1910: The Inauguration of an Aircraft Company in Romania Sets the Stage for Several Aviation “Firsts”

June 11, 1910

Cerchez & Co., the first aircraft company in Romania, was formally inaugurated. (At this time, the present-day republic of Romania was still a kingdom.) Cerchez & Co. was located in the town of Chitilia, which is near Romania’s capital and largest city of Bucharest. This company was owned and operated by lawyer and industrialist Mihail Cerchez. The opening of Cerchez & Co. took place less than seven months after it had been registered with the Ministry of Industry and Trade.

On the same day as this company’s inauguration, Cerchez sent a telegram to the Ministry of War requesting the support of the government in building aircraft. This telegram is widely believed to be the first official document involving aeronautics that was issued in Romania. Yet other pioneering claim to fame for Cerchez & Co. is that it had the first aerodrome in Romania.

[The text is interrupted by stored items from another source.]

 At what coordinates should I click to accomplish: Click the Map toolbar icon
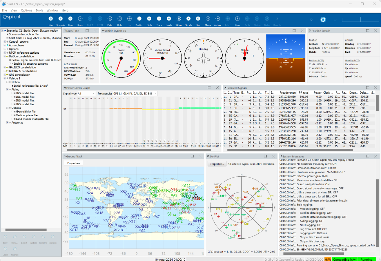[237, 19]
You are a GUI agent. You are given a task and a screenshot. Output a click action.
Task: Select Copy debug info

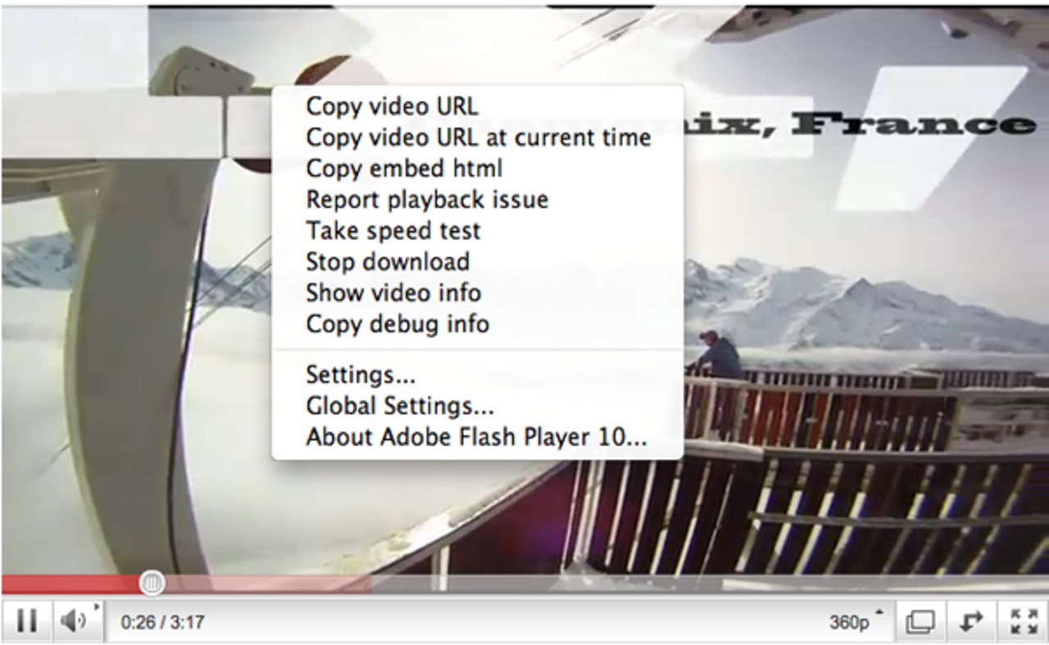tap(397, 325)
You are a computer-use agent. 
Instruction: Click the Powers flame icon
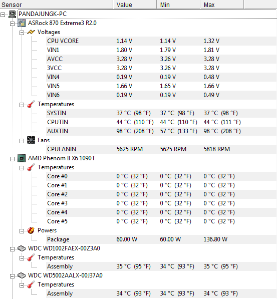(31, 230)
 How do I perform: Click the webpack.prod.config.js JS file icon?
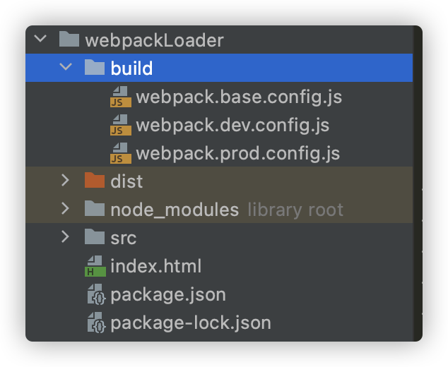121,153
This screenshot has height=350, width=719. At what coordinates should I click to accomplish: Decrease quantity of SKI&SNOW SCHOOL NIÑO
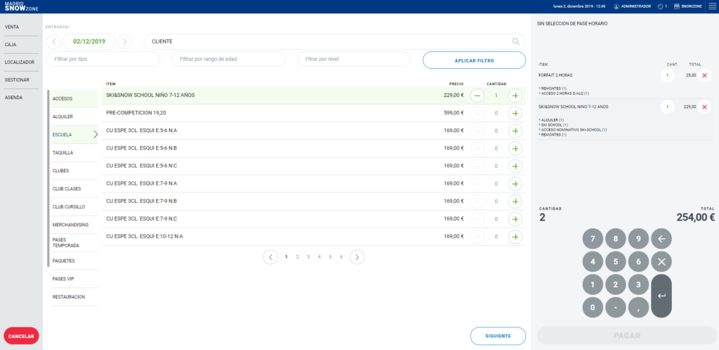coord(477,96)
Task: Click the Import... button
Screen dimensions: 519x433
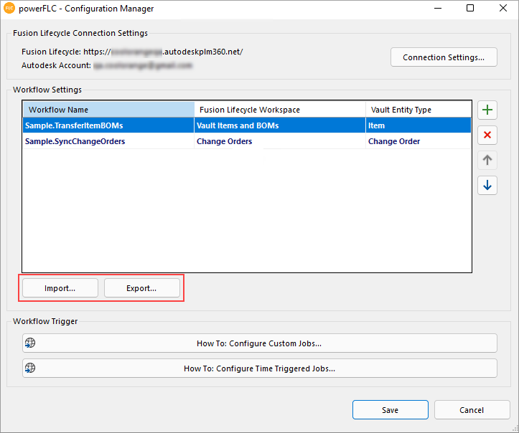Action: pos(60,288)
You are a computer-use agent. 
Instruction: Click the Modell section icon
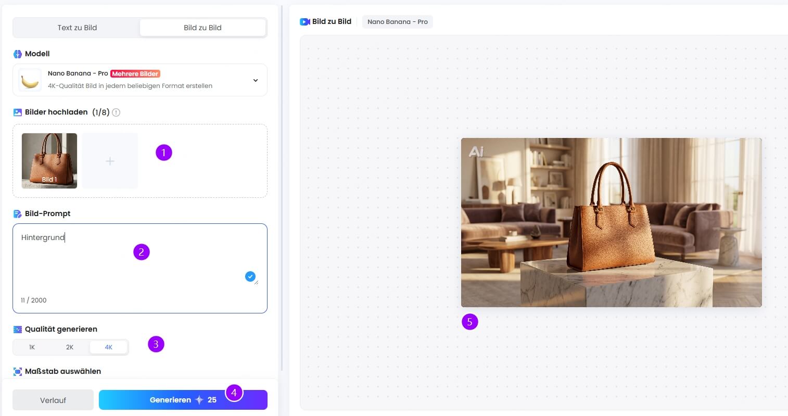pos(18,54)
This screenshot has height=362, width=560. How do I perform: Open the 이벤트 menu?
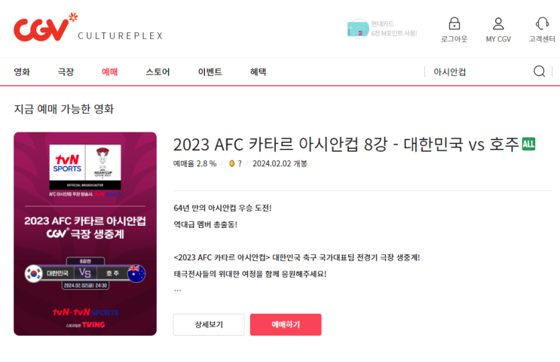click(x=210, y=71)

This company also housed the country’s first flight school. A French aviator named Michel-Paul Molla served as one of the instructors at that school. One of his notable airborne achievements occurred when, while piloting a Farman biplane assembled by Cerchez & Co. on August 25, 1910, he flew over Bucharest. This marked only the second flight of a plane over a major city. (The first such flight had been undertaken about four months earlier, when Émile Dubonnet operated a plane in the skies above Paris.)    

Romanian Army officers were among those who learned how to fly at Cerchez & Co. One of these officers was Ştefan Protopopescu, who received the number one pilot license in Romania and became that army’s first aviator.

Ultimately, though, Cerchez & Co. encountered strong financial headwinds after the Ministry of War began submitting orders for new planes from French aircraft companies instead. The flight school likewise took a huge hit after an exclusively military version of this program was set up in the Bucharest neighborhood of Cotroceni. By the end of 1912, Cerchez declared bankruptcy and shut down his company altogether. The trailblazing legacy of that enterprise, however, continues to be remembered today.